Monday, June 25, 2012

Mundance


好友婚禮上認識的女孩一年前決定辭去攝影記者的工作去學航海。最近聽說起她重新落腳南加州,好奇的點進女孩的網頁探聽消息,讀到她這樣描述著寫作與旅途上的邂逅:

"I’ll miss Yvonne. She’s gone now. Back to Germany.

I doubt I’ll see her again.

Because this is all there was, a friendship based on location and time — a grain in the timeline of our lives. Yvonne made me think that I wish I could document every single person I run across, every day of my life. What if we could document their names, what they looked like and how we interacted with them?
 ...
 ...
Will Yvonne remember the few months we spent as newbies in Los Angeles ? Will I remember her?

And that’s why sometimes I just come here to write. Even if it’s about the mundane process of getting a license in a new state. There is more mundane in our lives than the non-mundane. And those stories are meaningful and specific and funny and a little dramatic. And maybe by themselves they don’t amount to anything, until put together, when they amount to it all -- just like all the people we run across, like all the Yvonnes."

一整段好熟悉的感觸呀。想起剛開始第一個blog 的自己,也曾有著如此相似的思緒。而現在擁有的,卻是好久沒動工的布落格,圖文少添的手記,和一台不便中文打字的機器。過去一年似乎充滿了變化,卻也成了圖文空白的一年。 在看似單調卻行事表滿溢的生活形態中想坐下來寫一段故事,變成了過度奢侈的心思。沒時間? 大概不是。多半是因為思緒緊繃而導致的疲乏吧。而有些敏感的事物在心理的保護機制下自然的就不去碰觸,大概就怕意外的引起什麼情緒潰堤而難以收拾。
 
多年後的我還會記得那些生活上的變遷與起伏,壓力與感受嗎? 現在心裡的小事,像是計劃要種卻還沒動手的香料植物,多年後我還會記得為什麼會想在陽台上種上幾株綠意盎然的義式九層塔嗎? (是有個在理性與感性上都很豐富的理由才選上它的呀)。

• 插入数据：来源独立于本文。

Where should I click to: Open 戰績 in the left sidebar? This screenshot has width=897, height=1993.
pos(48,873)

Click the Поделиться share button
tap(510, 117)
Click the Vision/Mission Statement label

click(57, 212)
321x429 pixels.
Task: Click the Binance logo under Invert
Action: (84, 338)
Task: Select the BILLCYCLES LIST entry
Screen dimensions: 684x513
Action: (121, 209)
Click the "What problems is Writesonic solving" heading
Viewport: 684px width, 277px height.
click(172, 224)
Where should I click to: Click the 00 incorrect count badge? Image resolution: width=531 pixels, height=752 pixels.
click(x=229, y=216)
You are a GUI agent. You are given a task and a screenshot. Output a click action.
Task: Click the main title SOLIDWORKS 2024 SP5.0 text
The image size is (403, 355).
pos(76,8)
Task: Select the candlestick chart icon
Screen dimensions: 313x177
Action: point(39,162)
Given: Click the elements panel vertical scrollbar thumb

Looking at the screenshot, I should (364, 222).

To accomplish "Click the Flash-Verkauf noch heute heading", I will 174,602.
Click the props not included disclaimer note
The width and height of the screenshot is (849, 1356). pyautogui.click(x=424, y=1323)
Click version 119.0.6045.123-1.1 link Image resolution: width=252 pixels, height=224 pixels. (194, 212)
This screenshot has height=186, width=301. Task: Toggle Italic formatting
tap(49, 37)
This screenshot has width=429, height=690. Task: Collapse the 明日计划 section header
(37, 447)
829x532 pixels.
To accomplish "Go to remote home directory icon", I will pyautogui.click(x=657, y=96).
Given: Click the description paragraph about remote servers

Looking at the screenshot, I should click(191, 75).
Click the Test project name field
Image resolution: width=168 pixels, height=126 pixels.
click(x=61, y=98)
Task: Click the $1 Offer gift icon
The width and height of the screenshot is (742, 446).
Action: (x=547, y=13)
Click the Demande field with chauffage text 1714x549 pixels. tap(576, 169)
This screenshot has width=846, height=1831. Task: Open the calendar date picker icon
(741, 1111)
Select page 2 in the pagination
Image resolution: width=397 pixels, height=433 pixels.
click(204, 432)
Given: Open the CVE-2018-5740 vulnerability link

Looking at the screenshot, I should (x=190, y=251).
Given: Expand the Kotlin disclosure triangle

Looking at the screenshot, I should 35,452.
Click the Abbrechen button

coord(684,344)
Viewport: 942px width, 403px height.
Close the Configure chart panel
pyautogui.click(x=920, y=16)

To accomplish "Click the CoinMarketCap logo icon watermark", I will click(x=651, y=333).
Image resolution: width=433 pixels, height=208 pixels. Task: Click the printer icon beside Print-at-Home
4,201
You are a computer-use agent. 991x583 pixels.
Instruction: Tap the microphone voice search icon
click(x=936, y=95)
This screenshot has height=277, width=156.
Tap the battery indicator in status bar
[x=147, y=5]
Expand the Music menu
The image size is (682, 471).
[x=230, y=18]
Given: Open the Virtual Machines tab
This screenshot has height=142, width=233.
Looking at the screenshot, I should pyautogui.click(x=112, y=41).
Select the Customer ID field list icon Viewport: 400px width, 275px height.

搬離北卡六個月了,難免會去想它。畢竟是台南以外待過最久的地方,再怎麼不精彩有趣,也還是第二個家。那裡總是不難找到近鄰樹林與湖畔的房子或公寓;而我總喜歡在床邊看外面的松鼠蹦蹦跳跳。

2 comments:

Anonymous said...

hey 你好嗎?前幾天一個和你同天生日的女孩剛好和我炫耀她新發芽的香料盆栽:)))想起你,希望你一切都好啊 little7

U said...

Hello little 7 !!

一切都還好,小七妳呢? 沒想到有人還會點進這裡呀!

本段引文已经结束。